• [What to work on]:
Carry on writing the text about fraud risks in L.A. County's sexual abuse settlements, starting right after its last sentence.

• [Selected text]:
- - -

The victims of the Legislature's policy choice are the assault survivors and the public. When money is siphoned on false claims and unwarranted attorney fees, real survivors risk disbelief and their compensation may be diluted from a fixed settlement fund. Taxpayers must fund settlements that may include fabricated claims. Public entities have less money to spend on other vital priorities.
Fraud in mass tort compensation plans is not new. Whenever money, scale, and sympathy converge, especially when evidence is incomplete, the risk of some unjustified payments follows. What matters is how the system handles the foreseeable risk. In agreeing to the huge settlements, but demanding rigor in the claim-review process, L.A. County seems to have acted responsibly to address the potential mix of both righteous and unjust old claims.
Contrast that diligence with the countervailing incentives. Because the Legislature did not initially set guidelines, the claimants' attorneys can collect unregulated high fees even though they have almost no risk of contingent loss. When evidence has vanished and the threat of loss in a costly trial is virtually nonexistent, an attorney's workload and risk are minimal while the aggregate payout, funded by taxpayers, is immense. That can translate into big paydays for some law firms, far more than individuals will likely receive. Certainly not every firm filing sexual abuse claims engages in fraud, but the pattern of lax moral and professional standards in some appears hard to miss. If proven, it deserves condemnation and punishment.

- - -

• [Dataset entries]:
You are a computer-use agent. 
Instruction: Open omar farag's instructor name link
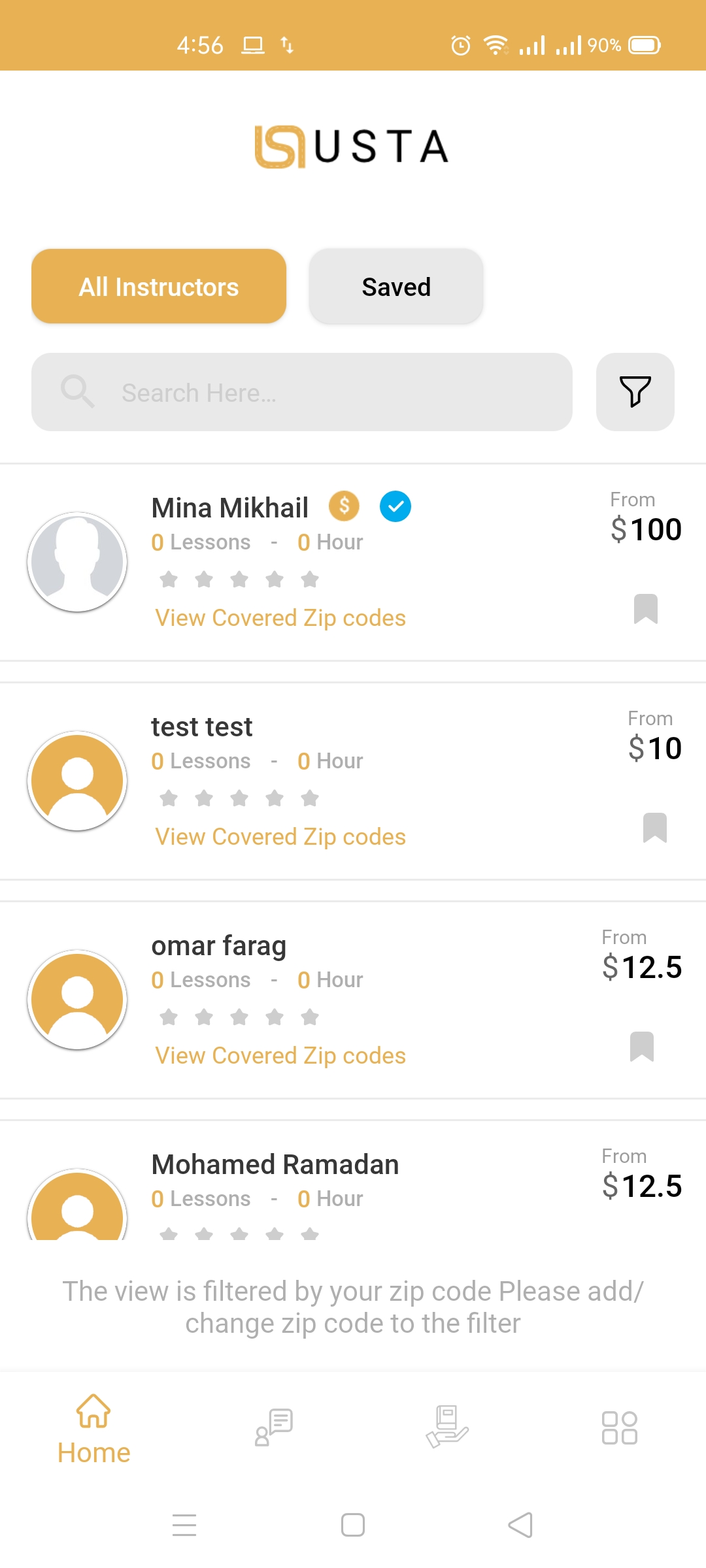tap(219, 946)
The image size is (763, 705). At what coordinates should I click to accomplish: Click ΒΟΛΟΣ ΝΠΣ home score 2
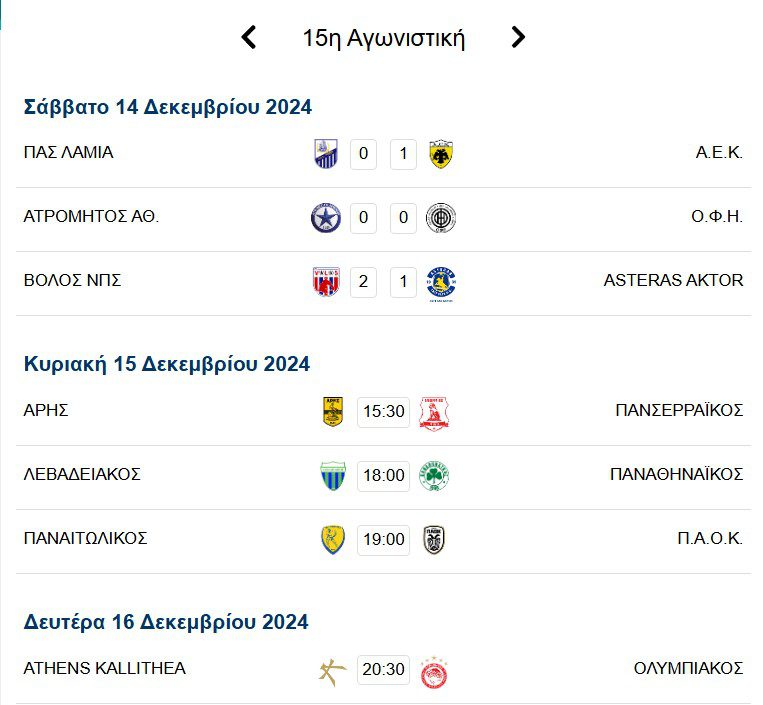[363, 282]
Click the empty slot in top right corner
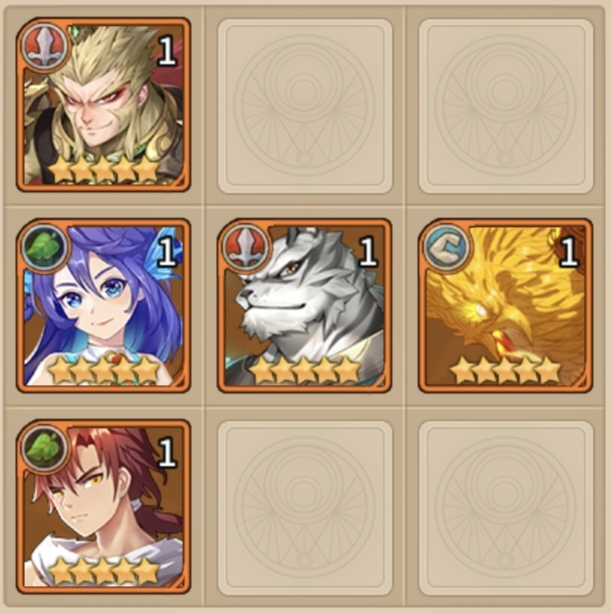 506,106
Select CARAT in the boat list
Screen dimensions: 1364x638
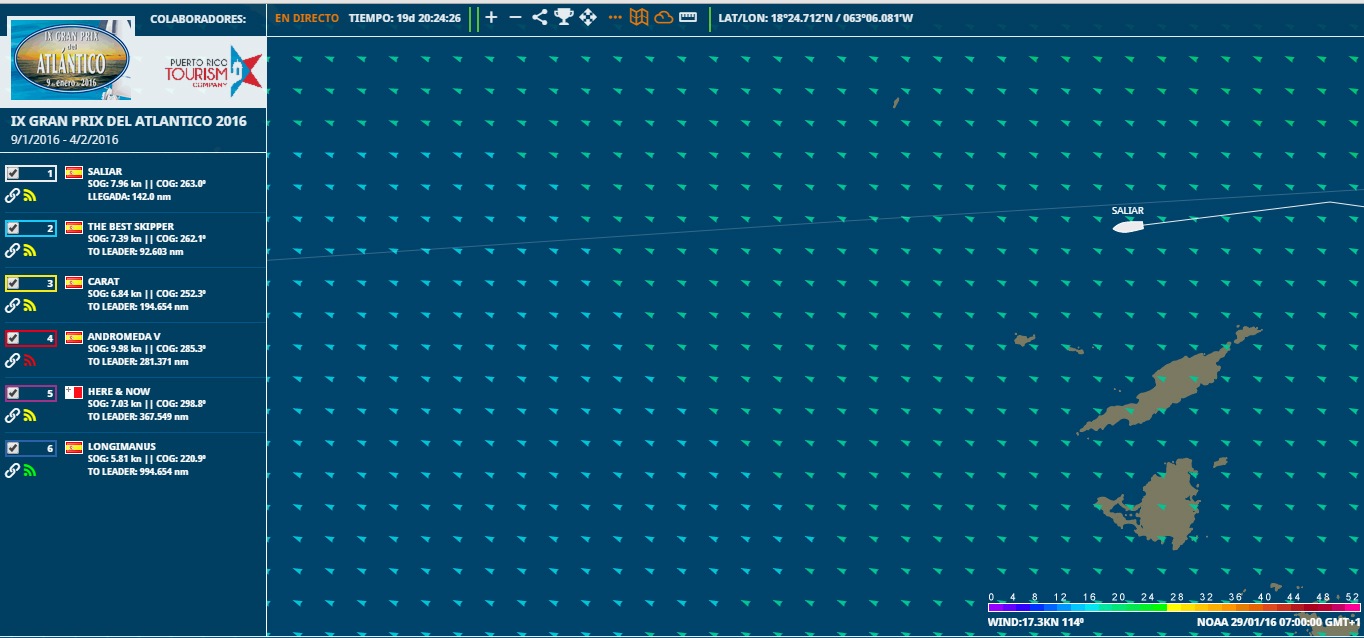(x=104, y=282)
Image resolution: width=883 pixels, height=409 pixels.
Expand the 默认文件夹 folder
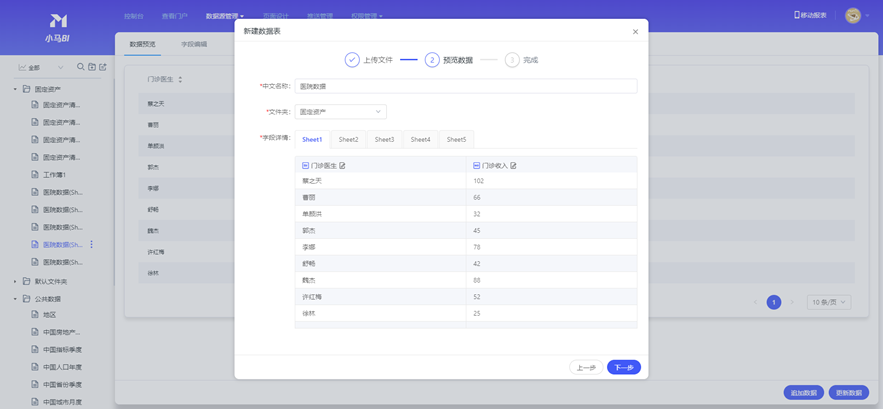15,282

- - -

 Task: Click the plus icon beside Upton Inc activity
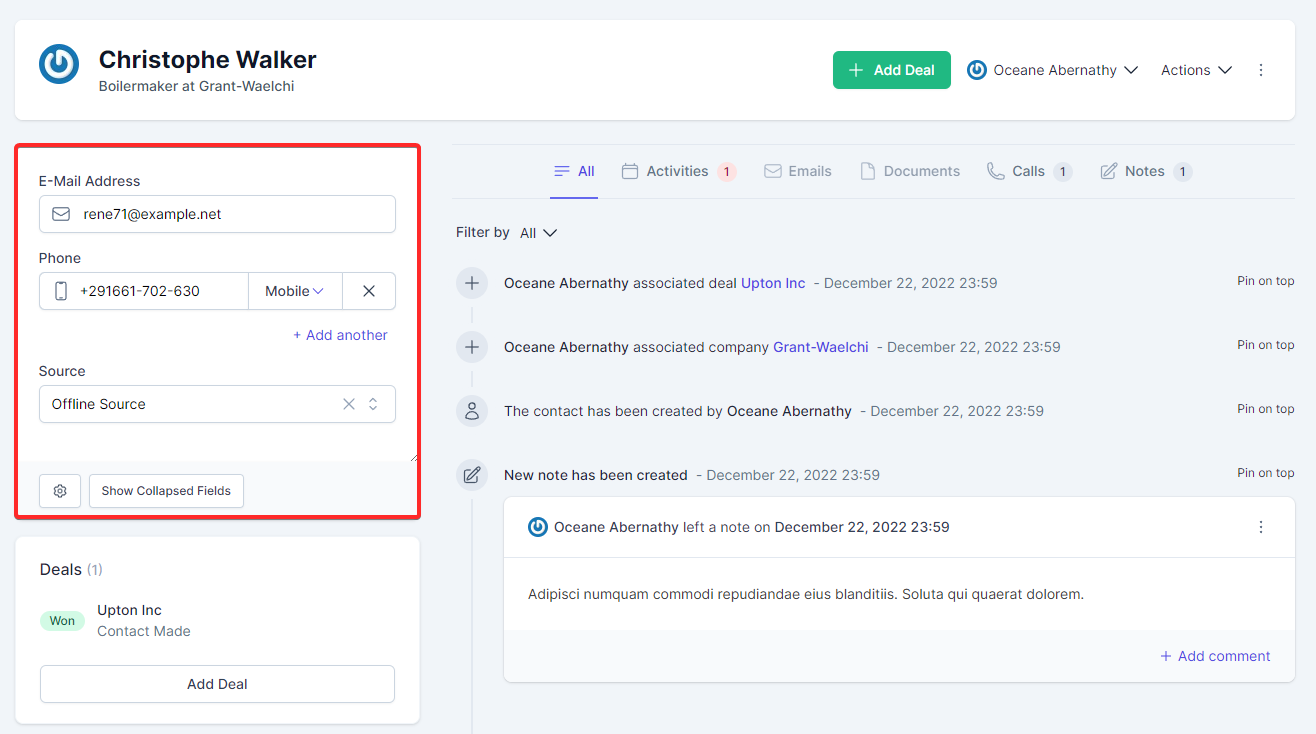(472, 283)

- - -

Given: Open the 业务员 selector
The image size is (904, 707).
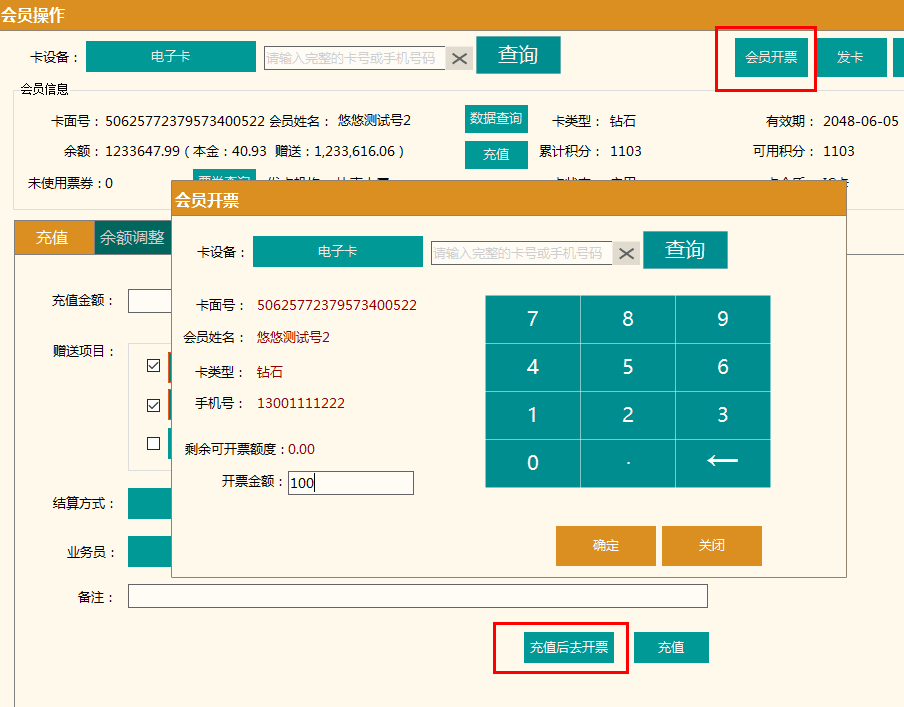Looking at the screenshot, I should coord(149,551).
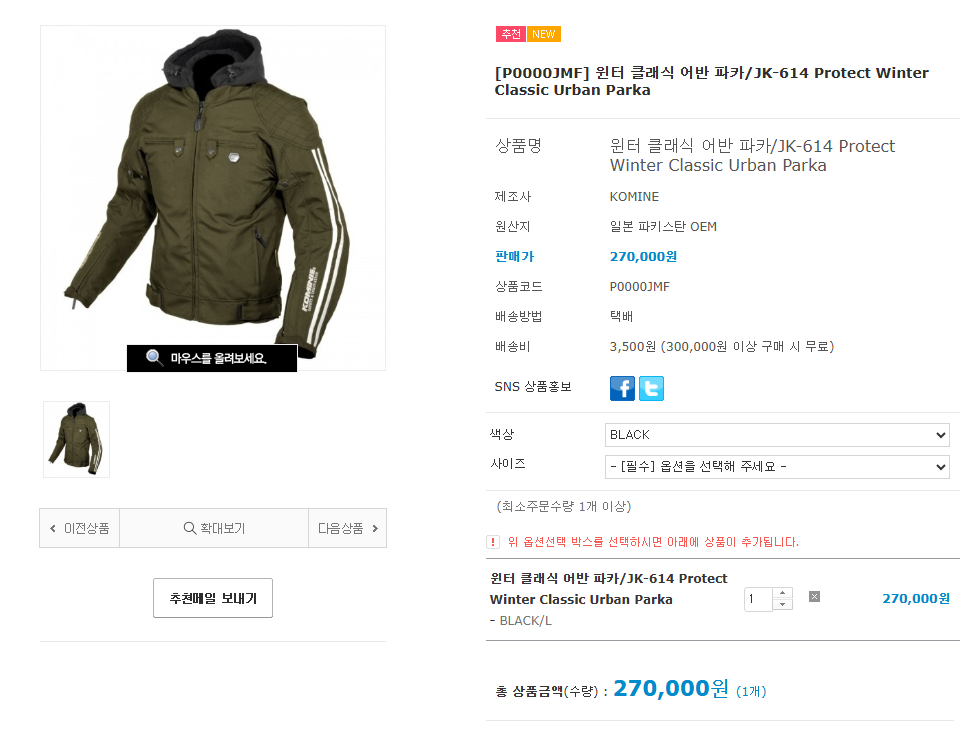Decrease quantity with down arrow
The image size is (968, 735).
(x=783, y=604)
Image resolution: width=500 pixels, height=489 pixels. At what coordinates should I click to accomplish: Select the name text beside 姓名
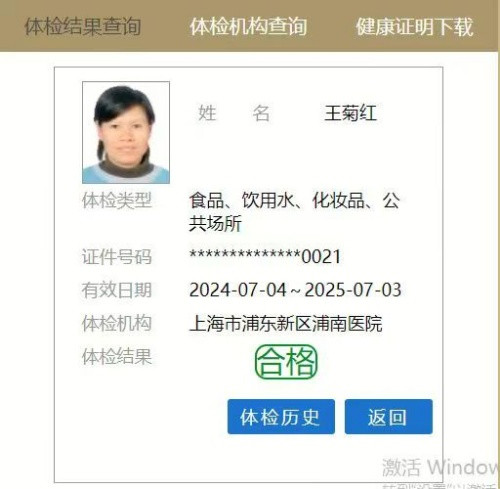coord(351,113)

- - -

• [Result of this exercise]:
Nevertheless, when the Legislature chooses to abandon a key legal concept like the statute of limitations, there are inevitable consequences. Lawmakers must confront them and address the necessary tradeoffs. Here, the Legislature just opened the floodgates without adding realistic limits. The Legislature knows how to make tradeoffs; it did so when it placed limits on medical malpractice claims years ago. The Legislature's 2023 amendments to our Medical Injury Compensation Reform Act (California Civil Code § 3333.2), with its limits on non-pecuniary damages and attorney's fees, could be a fair model for these revived abuse claims.
Published stories of fraud understandably attract attention, but fraud is only a part of this story. The deeper problem is a statutory framework that is well-intentioned, but also unnecessarily invites exploitation and leaves public institutions exposed to huge financial burdens of investigating and paying claims, as well as increased insurance costs. A January 2025 report by the state's Fiscal Crisis & Management Assistance Team warned that ignoring the financial strain A.B. 218 placed upon public institutions had the potential to ruin their ability to address other priorities of governing such as schools and climate change. L.A. County's experience (nearly $5 billion in settlements, with many more claims left to be addressed) is just the tip of the iceberg. Other public entities in California are also facing massive claims. The L.A. County settlements will be used to establish monetary models for claims elsewhere in the state; hopefully other settlements will use the County's model to detect and reject fraudulent claims.
Our Legislature can fix the unintended problems A.B. 218 created, but only by facing the complexities realistically. Politics as usual is not the answer. The survivors and the public deserve wise judgment and political courage from our elected representatives.